Великая княгиня Елена отвечала ему не сама, но приказала одному из стоявших по близости ее приближенных, Карпову, говорить за нее.
— Царь Шиг-Алей, — начал Карпов гордую, но милостивую речь от лица правительницы, — государь великий князь Василий Иванович всея Руси опалу свою на тебя положил, а сын наш, государь великий князь Иван Васильевич всея Руси, и мы пожаловали тебя, милость свою показали и очи свои дали тебе видеть. Теперь забывай свое прежнее и впредь делай так, как обещался, а мы будем великое жалованье и береженье к тебе держать.
Снова бил челом в землю бывший царь Шиг-Алей великому князю и великой княгине. Тогда приближенные бояре принесли приготовленные для бывшего казанского царя дары.

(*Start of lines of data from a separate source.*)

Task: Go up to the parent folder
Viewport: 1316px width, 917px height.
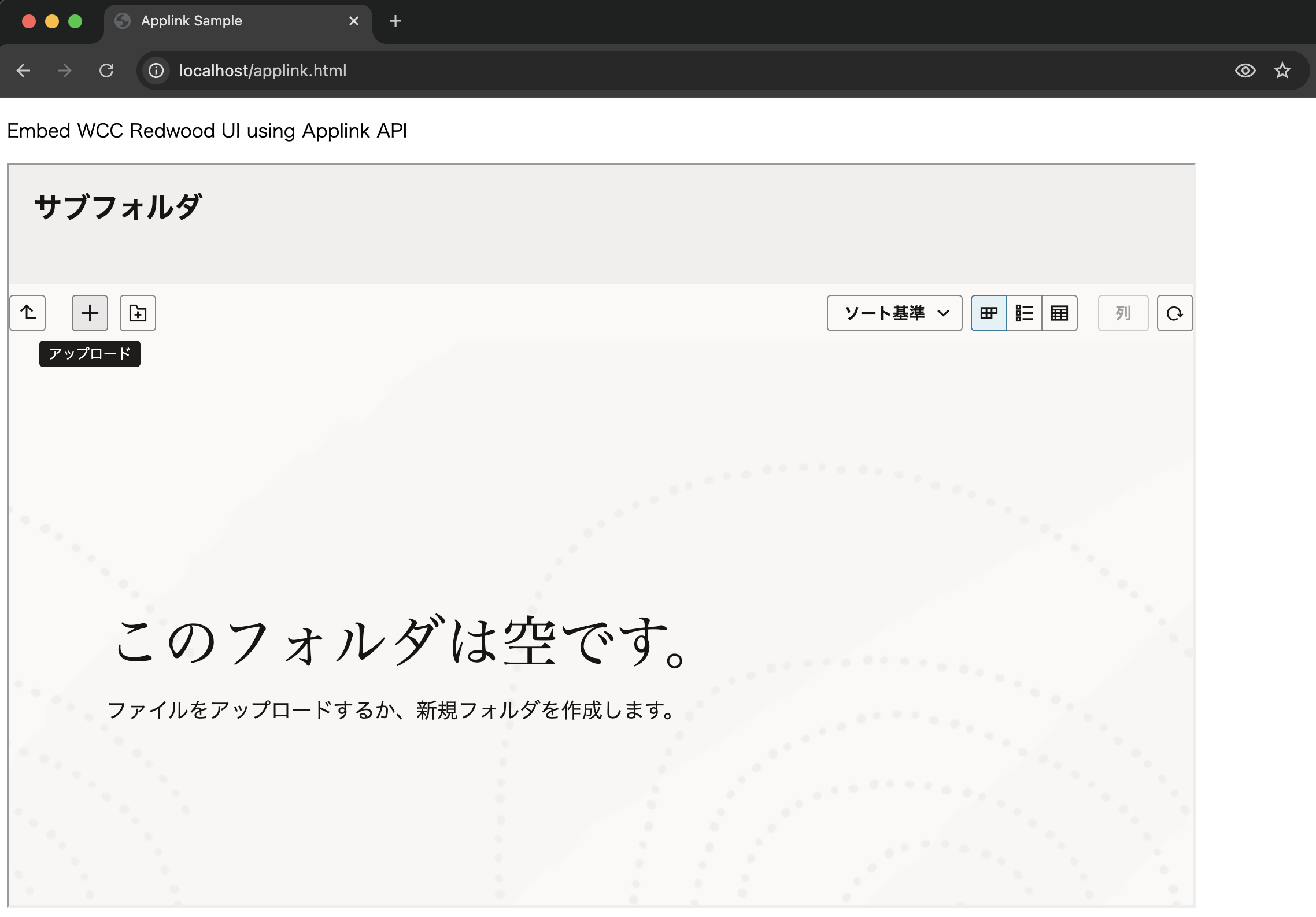Action: point(27,313)
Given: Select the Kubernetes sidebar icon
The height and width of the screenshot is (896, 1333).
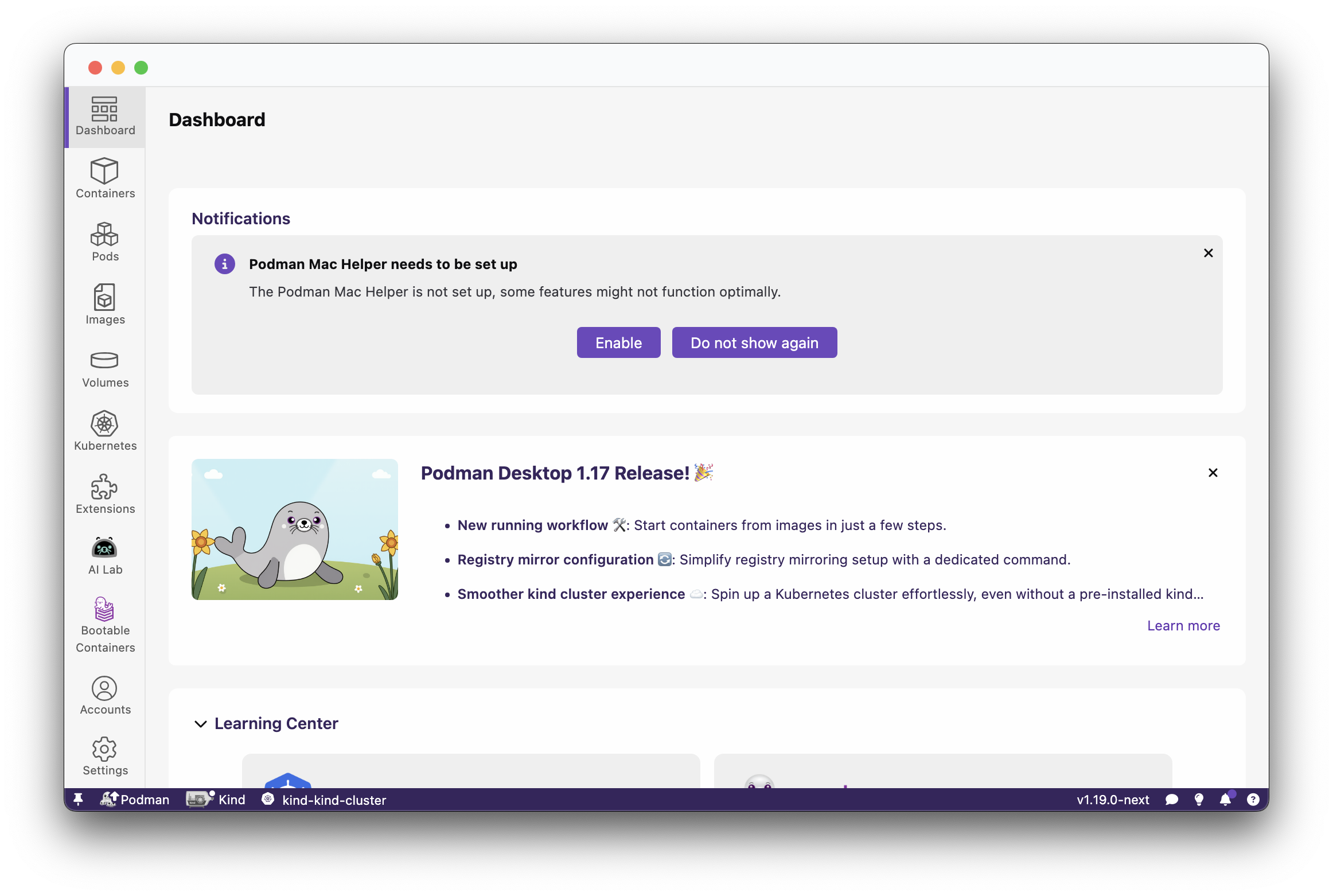Looking at the screenshot, I should click(x=104, y=430).
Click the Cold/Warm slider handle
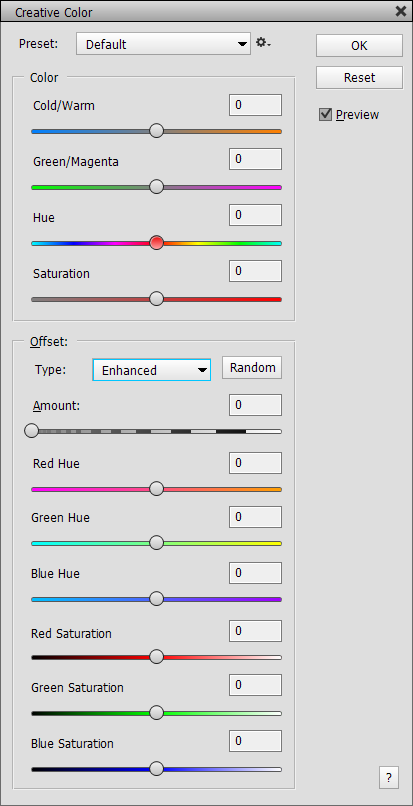Viewport: 413px width, 806px height. tap(156, 131)
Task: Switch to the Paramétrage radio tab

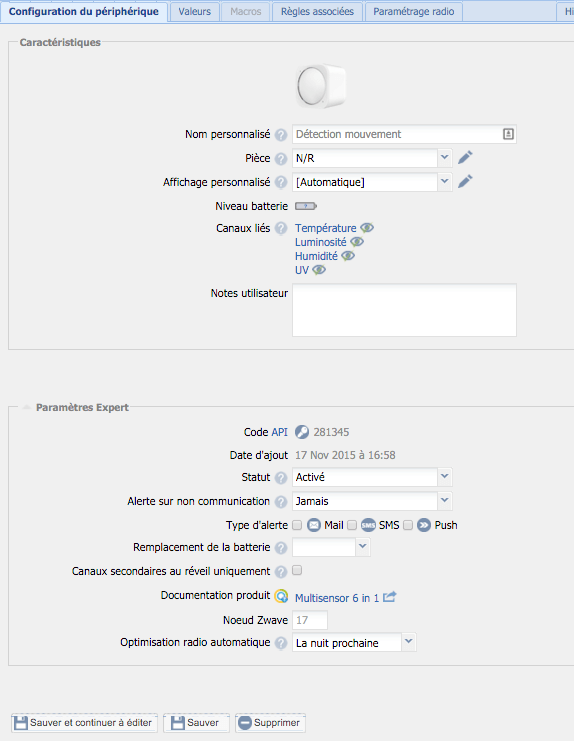Action: click(413, 11)
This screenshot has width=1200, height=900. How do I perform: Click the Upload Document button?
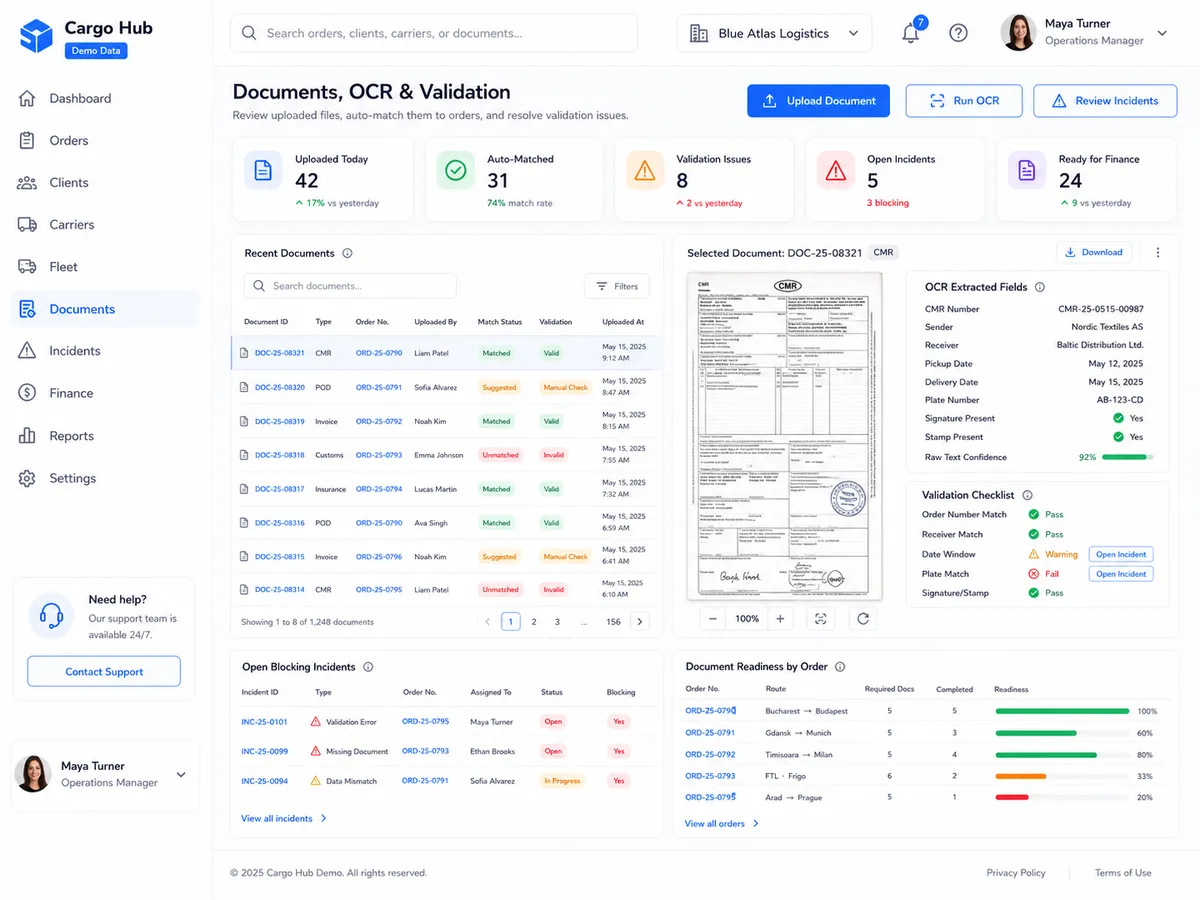coord(818,101)
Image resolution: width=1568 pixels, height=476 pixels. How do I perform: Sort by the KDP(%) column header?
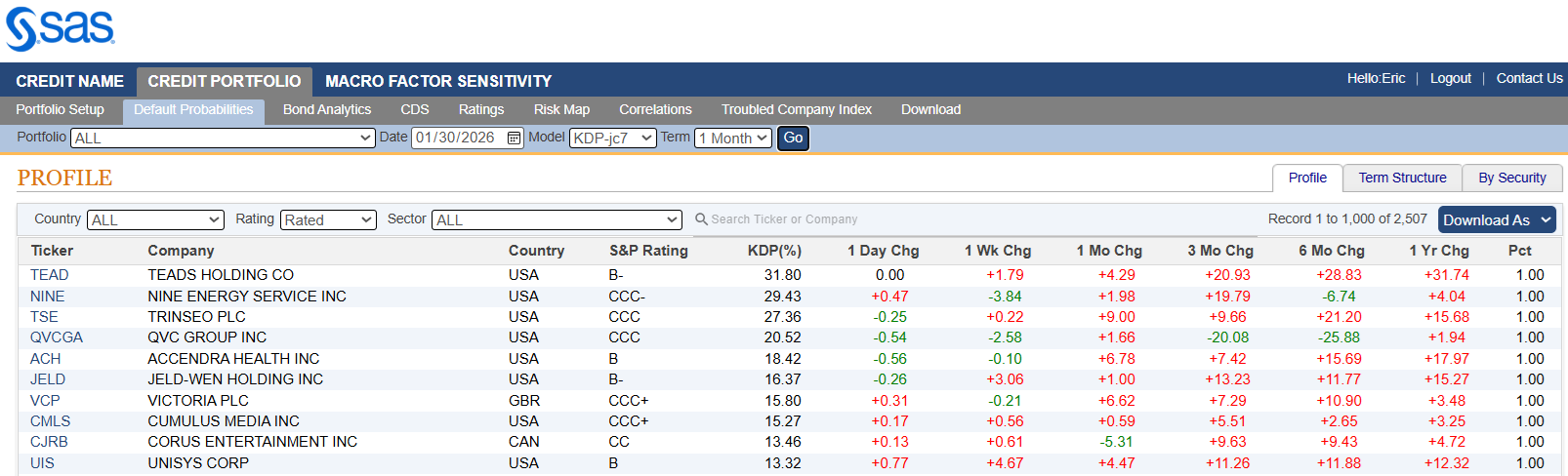tap(774, 251)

— Государь великий князь Иван Васильевич всея Руси тебя жалует, — сказывали ему и передали ему подарки.
Затем милостиво отпустили его на его подворье.
Во дворце же стали готовиться к приему его жены Фатьмы-Салтан, так как и она била челом, прося дозволить ей посмотреть на очи государские. Приготовления были теперь сложнее и суетливее, так как Фатьме-Салтан хотели дать обед. Обычай подавать за большими обедами до полусотни блюд, затейливые украшения каждого блюда, бывшие тогда главным признаком мастерства в поваренном деле, масса приглашенных гостей, все это заставило на поварне сотни людей выбиваться из сил. Целые груды различного мяса, дичи, лебедей заготовлялись здесь к великокняжескому обеду. Тут пахло разными пряностями, которыми щедро приправлялись в те времена лакомые блюда. Но более всего было хлопот над изготовлением сахарных блюд. Из сахара изготовлялись, изображения лебедей и орлов, башен и теремов гигантских размеров. Всеми этими причудливыми изображениями, которые иногда могли поднять только несколько человек, должны были в день пиршества украситься обеденные столы. В столовой палате, сплошь заставленной до полу и по стенам превосходными коврами восточной работы, эти столы расставлялись заранее и украшались золотом и серебром, дорогими сокровищами, хранившимися в великокняжеском дворце в поставцах. Превосходный заморский хрусталь причудливой формы, серебряные и золотые сосуды крупных размеров, затейливые украшения из сахара — все это делало убранство столов очень нарядным, и они ломились от массы поставленного на них тяжеловесного богатства.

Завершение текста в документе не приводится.